* Exercise aim: Reproduce every one of the following records verbatim, line by line.
★ ★ ★ ★ ★
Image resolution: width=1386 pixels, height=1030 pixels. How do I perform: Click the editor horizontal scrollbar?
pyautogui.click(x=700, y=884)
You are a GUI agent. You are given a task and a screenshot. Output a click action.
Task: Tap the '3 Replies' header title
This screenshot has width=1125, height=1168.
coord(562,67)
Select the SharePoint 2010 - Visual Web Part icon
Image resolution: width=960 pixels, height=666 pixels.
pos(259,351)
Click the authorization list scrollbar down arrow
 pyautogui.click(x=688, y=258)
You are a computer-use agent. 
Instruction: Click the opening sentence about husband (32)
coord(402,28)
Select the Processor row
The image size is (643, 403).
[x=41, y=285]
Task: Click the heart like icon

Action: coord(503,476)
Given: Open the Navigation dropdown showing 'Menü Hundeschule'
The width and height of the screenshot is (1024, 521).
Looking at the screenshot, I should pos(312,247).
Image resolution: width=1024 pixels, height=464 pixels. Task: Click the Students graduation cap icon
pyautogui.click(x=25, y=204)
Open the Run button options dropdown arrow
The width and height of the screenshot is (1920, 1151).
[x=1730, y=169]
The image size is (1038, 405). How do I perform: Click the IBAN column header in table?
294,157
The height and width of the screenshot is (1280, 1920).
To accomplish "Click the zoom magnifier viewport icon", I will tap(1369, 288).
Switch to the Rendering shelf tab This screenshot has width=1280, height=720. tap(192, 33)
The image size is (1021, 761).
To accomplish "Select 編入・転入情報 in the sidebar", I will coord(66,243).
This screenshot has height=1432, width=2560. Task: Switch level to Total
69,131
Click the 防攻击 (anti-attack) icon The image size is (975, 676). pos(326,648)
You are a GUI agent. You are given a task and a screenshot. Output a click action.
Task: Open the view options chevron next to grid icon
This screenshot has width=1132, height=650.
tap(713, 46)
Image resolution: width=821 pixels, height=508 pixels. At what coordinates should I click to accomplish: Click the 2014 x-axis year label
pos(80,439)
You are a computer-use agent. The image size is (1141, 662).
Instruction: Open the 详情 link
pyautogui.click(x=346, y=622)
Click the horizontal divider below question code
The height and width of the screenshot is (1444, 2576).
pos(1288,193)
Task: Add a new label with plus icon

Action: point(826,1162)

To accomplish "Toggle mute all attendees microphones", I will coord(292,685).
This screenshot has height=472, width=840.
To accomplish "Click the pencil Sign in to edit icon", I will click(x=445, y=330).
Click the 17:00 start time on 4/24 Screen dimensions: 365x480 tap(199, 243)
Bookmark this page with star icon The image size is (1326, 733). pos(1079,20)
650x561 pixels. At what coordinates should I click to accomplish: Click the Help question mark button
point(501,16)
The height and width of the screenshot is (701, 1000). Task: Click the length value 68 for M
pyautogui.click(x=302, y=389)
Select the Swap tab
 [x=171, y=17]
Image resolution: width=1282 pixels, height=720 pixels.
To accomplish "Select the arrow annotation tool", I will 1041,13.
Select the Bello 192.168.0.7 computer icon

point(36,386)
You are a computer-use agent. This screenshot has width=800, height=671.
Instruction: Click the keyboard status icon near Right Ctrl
★ ★ ★ ★ ★
* Result for this exercise:
Image resolution: width=1386 pixels, height=1030 pixels. How do I perform: Click the editor horizontal scrollbar?
pyautogui.click(x=700, y=884)
You are a GUI agent. You are given a task and a screenshot. Output a click action.
Task: Tap the '3 Replies' header title
This screenshot has width=1125, height=1168.
coord(562,67)
Select the SharePoint 2010 - Visual Web Part icon
Image resolution: width=960 pixels, height=666 pixels.
pos(259,351)
Click the authorization list scrollbar down arrow
 pyautogui.click(x=688, y=258)
You are a computer-use agent. 
Instruction: Click the opening sentence about husband (32)
coord(402,28)
Select the Processor row
The image size is (643, 403).
[x=41, y=285]
Task: Click the heart like icon

Action: coord(503,476)
Given: Open the Navigation dropdown showing 'Menü Hundeschule'
The width and height of the screenshot is (1024, 521).
Looking at the screenshot, I should pos(312,247).
Image resolution: width=1024 pixels, height=464 pixels. Task: Click the Students graduation cap icon
pyautogui.click(x=25, y=204)
Open the Run button options dropdown arrow
The width and height of the screenshot is (1920, 1151).
[x=1730, y=169]
The image size is (1038, 405). How do I perform: Click the IBAN column header in table?
294,157
The height and width of the screenshot is (1280, 1920).
To accomplish "Click the zoom magnifier viewport icon", I will tap(1369, 288).
Switch to the Rendering shelf tab This screenshot has width=1280, height=720. tap(192, 33)
The image size is (1021, 761).
To accomplish "Select 編入・転入情報 in the sidebar", I will coord(66,243).
This screenshot has height=1432, width=2560. Task: Switch level to Total
69,131
Click the 防攻击 (anti-attack) icon The image size is (975, 676). pos(326,648)
You are a GUI agent. You are given a task and a screenshot. Output a click action.
Task: Open the view options chevron next to grid icon
This screenshot has width=1132, height=650.
tap(713, 46)
Image resolution: width=821 pixels, height=508 pixels. At what coordinates should I click to accomplish: Click the 2014 x-axis year label
pos(80,439)
You are a computer-use agent. The image size is (1141, 662).
Instruction: Open the 详情 link
pyautogui.click(x=346, y=622)
Click the horizontal divider below question code
The height and width of the screenshot is (1444, 2576).
pos(1288,193)
Task: Add a new label with plus icon

Action: point(826,1162)

To accomplish "Toggle mute all attendees microphones", I will coord(292,685).
This screenshot has height=472, width=840.
To accomplish "Click the pencil Sign in to edit icon", I will click(x=445, y=330).
Click the 17:00 start time on 4/24 Screen dimensions: 365x480 tap(199, 243)
Bookmark this page with star icon The image size is (1326, 733). pos(1079,20)
650x561 pixels. At what coordinates should I click to accomplish: Click the Help question mark button
point(501,16)
The height and width of the screenshot is (701, 1000). Task: Click the length value 68 for M
pyautogui.click(x=302, y=389)
Select the Swap tab
 [x=171, y=17]
Image resolution: width=1282 pixels, height=720 pixels.
To accomplish "Select the arrow annotation tool", I will 1041,13.
Select the Bello 192.168.0.7 computer icon

point(36,386)
You are a computer-use agent. This screenshot has width=800, height=671.
Instruction: Click the keyboard status icon near Right Ctrl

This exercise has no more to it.